|Films are right: (From top)
stills from My Brother Nikhil, Brokeback Mountain and Happy Together, which portray gay relationships in a humane way
The bride is Manoj Shah, a model. The groom is Amit Pandey, a fashion choreographer. They have announced that they are going to be married. “We wanted to give our relationship a name and pledge our loyalty to each other,” says Amit.
The two are worried that they will not have the law on their side. Section 377 of the Indian Penal Code criminalises sex between two people of the same gender as an unnatural offence. “If needed, we will move out of the country to legalise our relationship,” says a nervous Amit.
Pawan Dhall of Sathii, an NGO working to prevent AIDS, describes the couple as brave. “A lot of gay couples have had private ceremonies and live together as married, but this is the first time that a gay couple is going public about their decision to marry. Law may not recognise it but it cannot stop two consenting adults from living together.”
The gay community is far more visible in the city, compared to a decade, or even five years ago. Immediate circles, especially friends, seem to be more tolerant. Amit and Manoj have been open about their relationship with friends and family. “All my model friends were happy for us, though our parents don’t approve. They have not accepted our decision to marry, but are okay with our sexual orientation,” says Amit.
Has greater “awareness” ensured greater acceptance' Has “coming out” made life better for the members of the gay and alternative sexual communities' Amit and Manoj are very lucky.

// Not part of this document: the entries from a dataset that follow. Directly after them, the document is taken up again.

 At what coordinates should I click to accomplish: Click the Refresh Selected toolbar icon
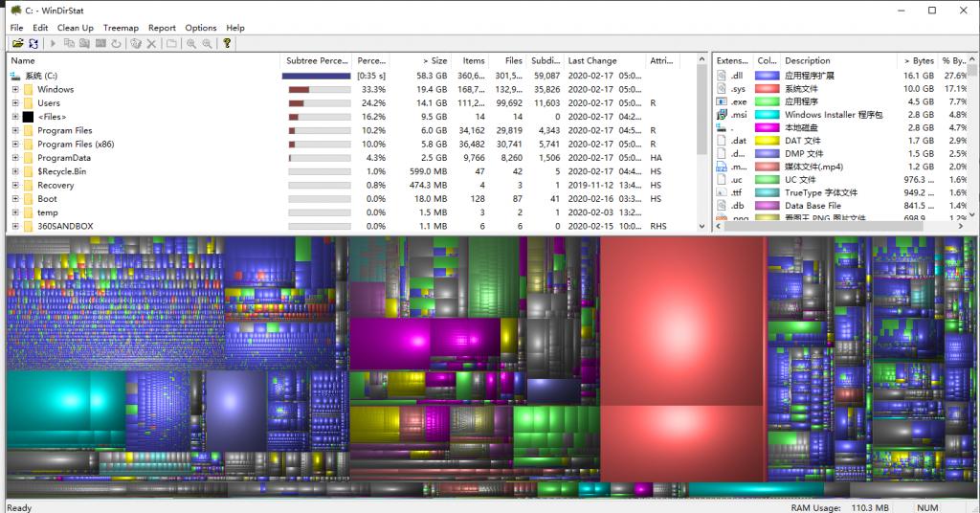point(116,43)
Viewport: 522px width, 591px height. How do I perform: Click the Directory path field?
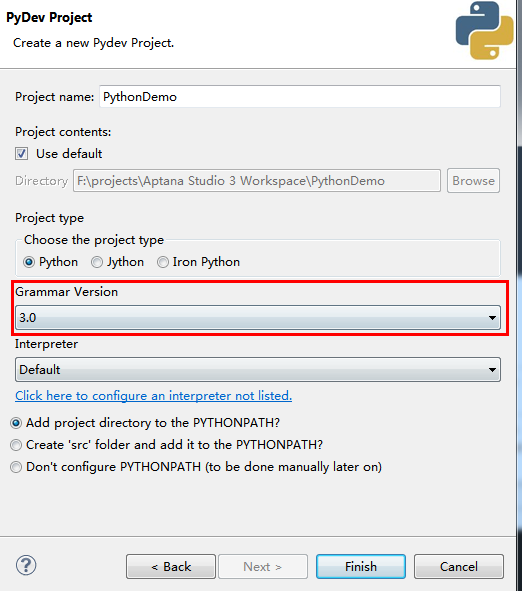click(257, 181)
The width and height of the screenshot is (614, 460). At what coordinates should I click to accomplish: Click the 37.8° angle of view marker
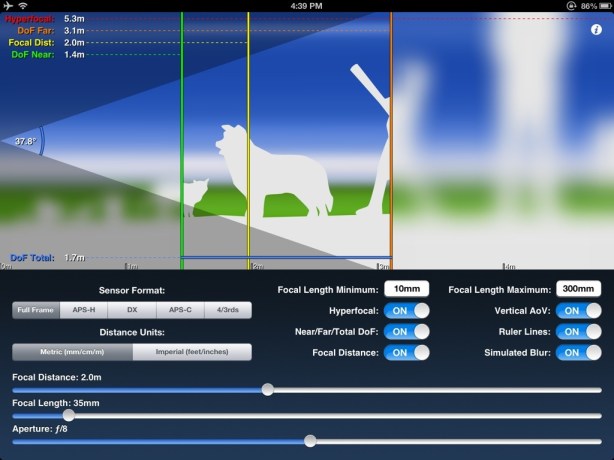click(26, 142)
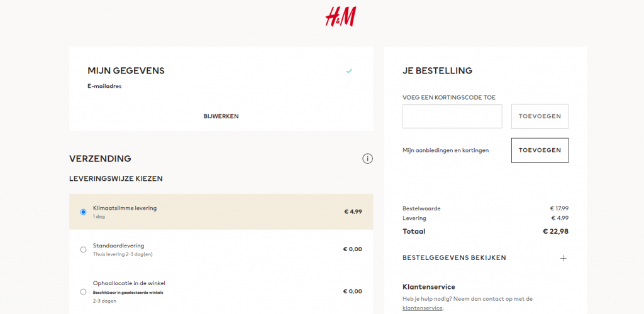Open the shipping info icon

tap(367, 159)
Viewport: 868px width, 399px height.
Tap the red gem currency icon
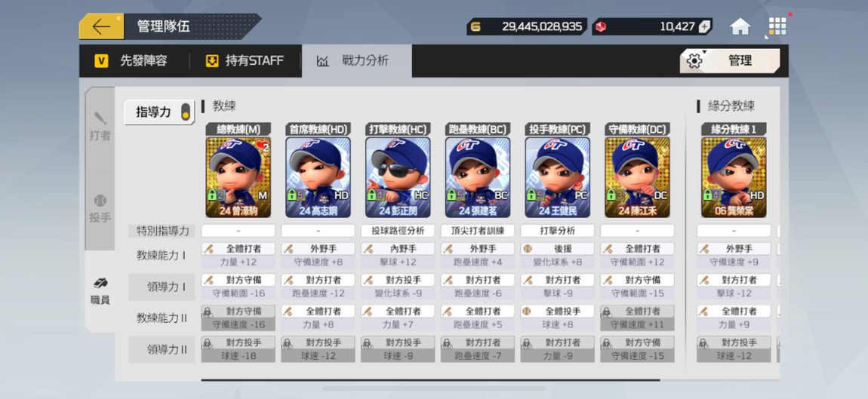[601, 26]
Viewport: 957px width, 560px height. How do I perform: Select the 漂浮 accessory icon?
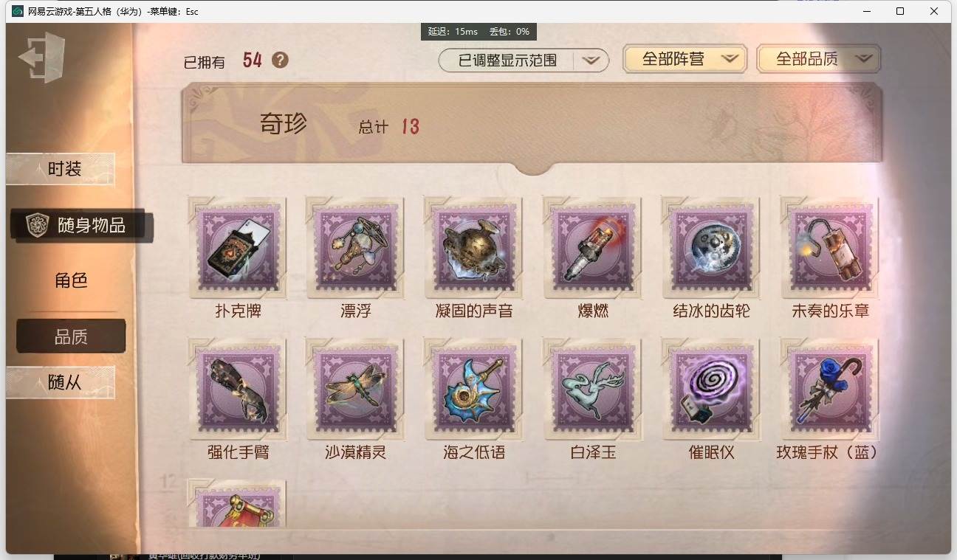click(356, 248)
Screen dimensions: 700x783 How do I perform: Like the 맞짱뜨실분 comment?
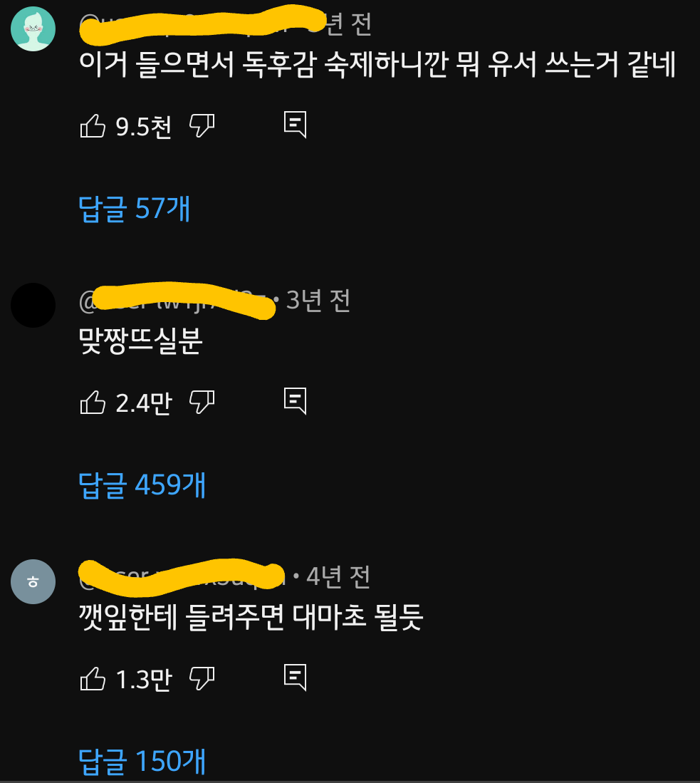tap(93, 403)
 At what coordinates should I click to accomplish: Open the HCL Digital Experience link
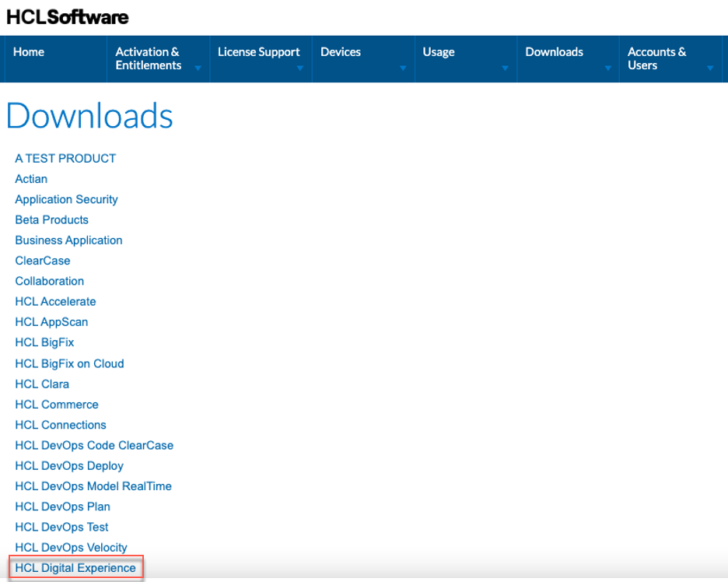click(x=75, y=567)
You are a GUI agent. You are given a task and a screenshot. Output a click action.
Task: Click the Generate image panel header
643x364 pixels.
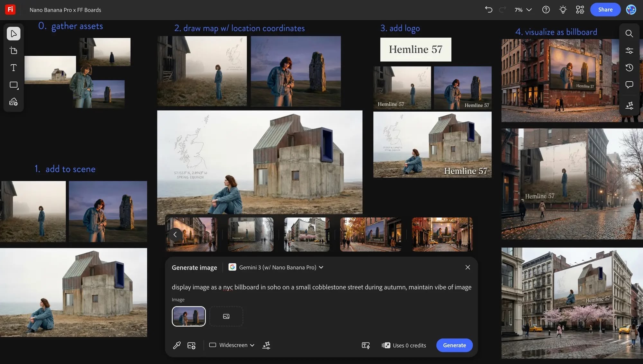tap(194, 267)
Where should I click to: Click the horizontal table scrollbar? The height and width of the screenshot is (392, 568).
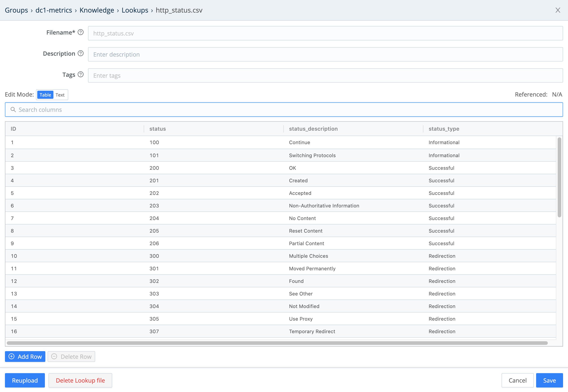coord(277,343)
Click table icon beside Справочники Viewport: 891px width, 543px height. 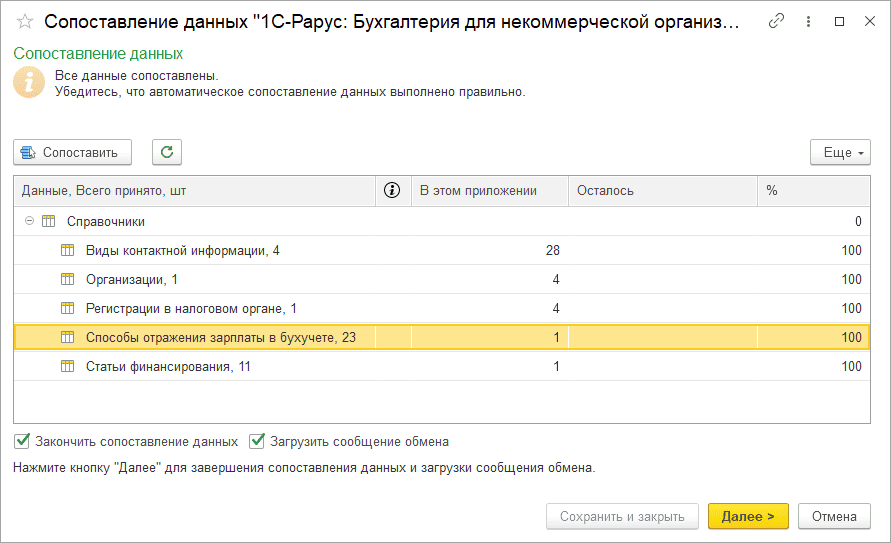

Increased visibility has led to new problems. There has been no let-up in the violence against the lesbian, gay, bisexual and transgender (LGBT) communities -- some feel it has increased. Two kotis (koti is a term to describe an “effeminate” man; originally derogatory) were murdered in the last two months. There have been several reports of abuse.
“There is greater resistance to one’s attempt to claim space. In schools and colleges, harassment or ragging based on a person’s orientation has shot up. Earlier, a boy who did not seem manly enough was called meyeli or sakhi in jest, but today one is immediately branded as ‘homo’ on a serious note,” says Anindya Hajra, a member of NGO Sanhita, who also runs a resource centre called Pratyay.
It’s important to be in a safe place. But how many safe places have opened up for a person who can be identified as gay'
The “creative” professions — showbiz, fashion designing, film-making, the arts — have always been tolerant. Several well-known personalities from these fields don’t need to deny their sexuality.
Entertainment zones — shopping malls, multiplexes and nightclubs — provide a freer feel. More or less. But they can be hostile. “I was recently stopped from entering a new resto-pub with a friend. The reason was my long hair. Other men with long hair, supposedly in fashion, were allowed in. Probably another gay man who isn’t identifiable would have gained easy entry,” says Anindya.
Being in a liberal, supportive workplace — or home environment — is safe. Says Bishan Samadder, who works as a programme co-ordinator for an international NGO: “Coming out has not been an issue with supportive friends and family members. At work, I’m around people educated in a western model with an open outlook.”
Yet such a place can be hostile, too. “There have been times when being frowned upon for being effeminate or the lack of conventional masculinity has been a cause of insecurity rather than my desire for a man,” says Bishan.
And the government job or a corporate one (not very high up on the ladder)' “A couple of months ago, my friend, a software professional, came out when he went public with a sexual harassment case in his office. His workplace has turned very hostile since and colleagues often gang up and ridicule him,” says Anindya.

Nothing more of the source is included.